A study has been published by Alcoholism: Clinical and Experimental Research which has revealed that raising the prices of alcoholic drinks does not result in lesser consumption. It only contributes towards drinkers going in for cheaper and inferior liquor.
Researchers believe across-the-board price increases may not always have the intended effects on alcohol sales, and suggest 'minimum price posting' as an alternative policy measure. They say the same tax may have different impacts in different markets and with different distributions of prices.
"Our study accepts the assumption that alcohol is a 'complex good', composed of different beverage types - such as beer, wine and spirits - as well as quality brands that can be high, medium or low-end," said senior researcher Paul J. Gruenewald.
"We then go on to examine the impacts of the broad distribution of alcohol beverage prices upon sales of alcohol. Our results show that higher alcohol prices may and may not cause reductions in alcohol sales and related problems. These effects will depend upon how the distribution of prices is affected," he said.

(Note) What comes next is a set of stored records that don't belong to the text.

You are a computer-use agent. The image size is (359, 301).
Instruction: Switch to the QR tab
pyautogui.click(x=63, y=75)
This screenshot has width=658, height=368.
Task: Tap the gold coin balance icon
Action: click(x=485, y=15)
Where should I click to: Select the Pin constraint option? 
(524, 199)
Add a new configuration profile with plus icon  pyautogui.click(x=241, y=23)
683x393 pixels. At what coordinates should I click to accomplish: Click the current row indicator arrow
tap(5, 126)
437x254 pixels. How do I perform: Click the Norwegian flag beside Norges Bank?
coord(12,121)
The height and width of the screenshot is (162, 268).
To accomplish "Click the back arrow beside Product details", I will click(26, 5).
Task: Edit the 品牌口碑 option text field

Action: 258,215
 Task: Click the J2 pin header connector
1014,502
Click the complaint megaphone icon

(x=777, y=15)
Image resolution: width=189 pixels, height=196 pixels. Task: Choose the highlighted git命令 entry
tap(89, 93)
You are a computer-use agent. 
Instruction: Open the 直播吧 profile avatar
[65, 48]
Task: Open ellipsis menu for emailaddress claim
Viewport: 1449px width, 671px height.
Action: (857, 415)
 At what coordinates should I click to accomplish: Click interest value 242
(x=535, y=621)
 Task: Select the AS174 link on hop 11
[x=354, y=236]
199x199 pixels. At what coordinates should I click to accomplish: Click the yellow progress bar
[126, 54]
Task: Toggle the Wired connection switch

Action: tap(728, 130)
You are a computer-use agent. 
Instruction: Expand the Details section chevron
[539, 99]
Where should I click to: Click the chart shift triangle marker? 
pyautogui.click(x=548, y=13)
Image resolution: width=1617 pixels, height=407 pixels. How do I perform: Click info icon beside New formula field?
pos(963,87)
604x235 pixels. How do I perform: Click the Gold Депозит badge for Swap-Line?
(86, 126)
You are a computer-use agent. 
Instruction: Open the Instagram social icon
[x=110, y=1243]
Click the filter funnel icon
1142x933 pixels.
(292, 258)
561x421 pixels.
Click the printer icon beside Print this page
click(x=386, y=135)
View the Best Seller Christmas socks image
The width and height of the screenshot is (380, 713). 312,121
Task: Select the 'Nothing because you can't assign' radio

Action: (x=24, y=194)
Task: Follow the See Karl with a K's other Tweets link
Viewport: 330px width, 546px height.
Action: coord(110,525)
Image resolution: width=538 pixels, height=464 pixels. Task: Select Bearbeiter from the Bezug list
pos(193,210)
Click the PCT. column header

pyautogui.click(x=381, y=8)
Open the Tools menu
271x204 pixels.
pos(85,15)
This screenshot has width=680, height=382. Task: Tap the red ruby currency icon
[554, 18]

Raul Caetano, professor of epidemiology at the University of Texas, said that the there are alcoholic beverages at different levels of price, and when you implement taxation, what happens is that the individuals who are able to purchase the alcoholic beverages that were more expensive just switch to less expensive ones.
The researchers analyzed Swedish price and sales data for the years 1984 through 1994 for price effects on alcohol consumption. They found that there may be situations where the intent of the taxation is reversed, in that alcohol consumption increases rather than decreases because the alcohol of choice has become cheaper. Basically, they buy more and end up drinking more.
"We had four major findings. One where the distribution of prices for alcohol is very broad. Two, increases in prices of expensive alcohol have little impacts on sales. Three, increases in prices of inexpensive alcohol have large impacts on sales. Therefore, four, tax increases can have different impacts on sales, depending upon how they are passed on to the consumer," said Gruenewald.
In short, consumers respond to price increases by altering their total consumption and by varying their brand choices. Caetano said that this highlights the importance of considering choice before implementing "beverage price interventions."